• **Your assignment**
Rewrite the entries below with every "screenshot" changed to "screen capture" and everything else left as is. Leave the pictures out.

Records supplied below:

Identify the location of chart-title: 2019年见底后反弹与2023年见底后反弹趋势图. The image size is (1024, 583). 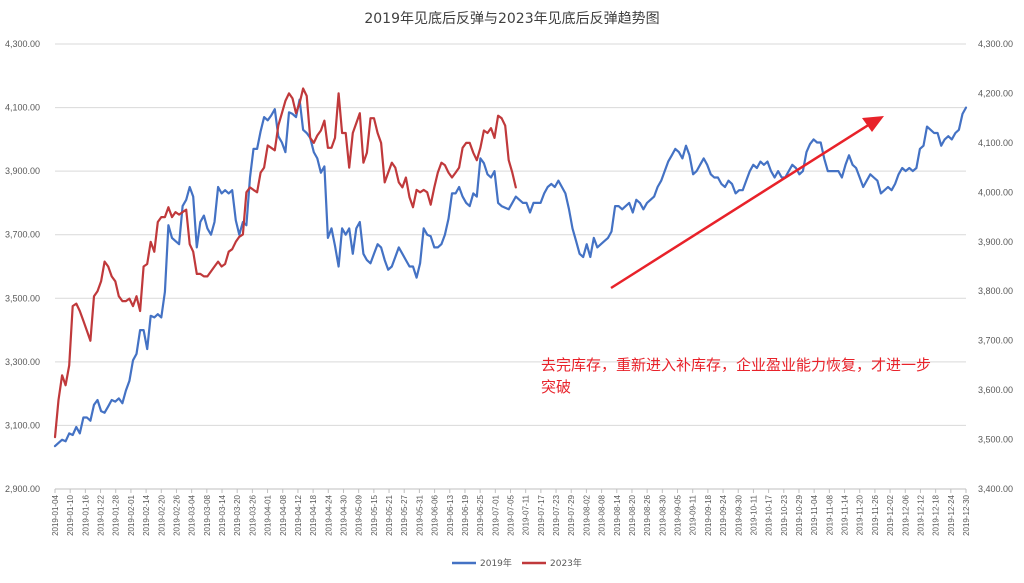
(512, 19).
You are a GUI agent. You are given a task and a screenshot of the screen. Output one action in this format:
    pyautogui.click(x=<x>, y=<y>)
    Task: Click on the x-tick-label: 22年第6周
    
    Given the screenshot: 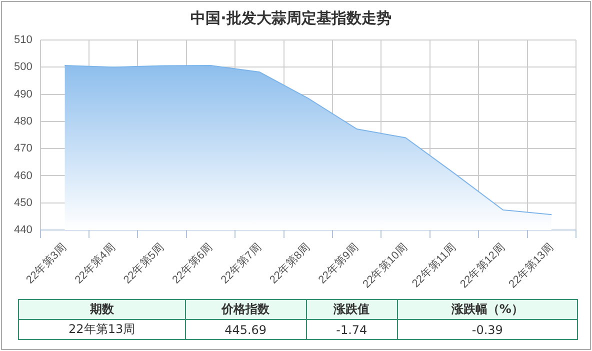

End of Records supplied.

• **Result**
Identify the location of chart-title: 2019年见底后反弹与2023年见底后反弹趋势图. The image size is (1024, 583). 
(512, 19).
You are a GUI agent. You are given a task and a screen capture of the screen. Output one action in this format:
    pyautogui.click(x=<x>, y=<y>)
    Task: Click on the x-tick-label: 22年第6周
    
    Given the screen capture: 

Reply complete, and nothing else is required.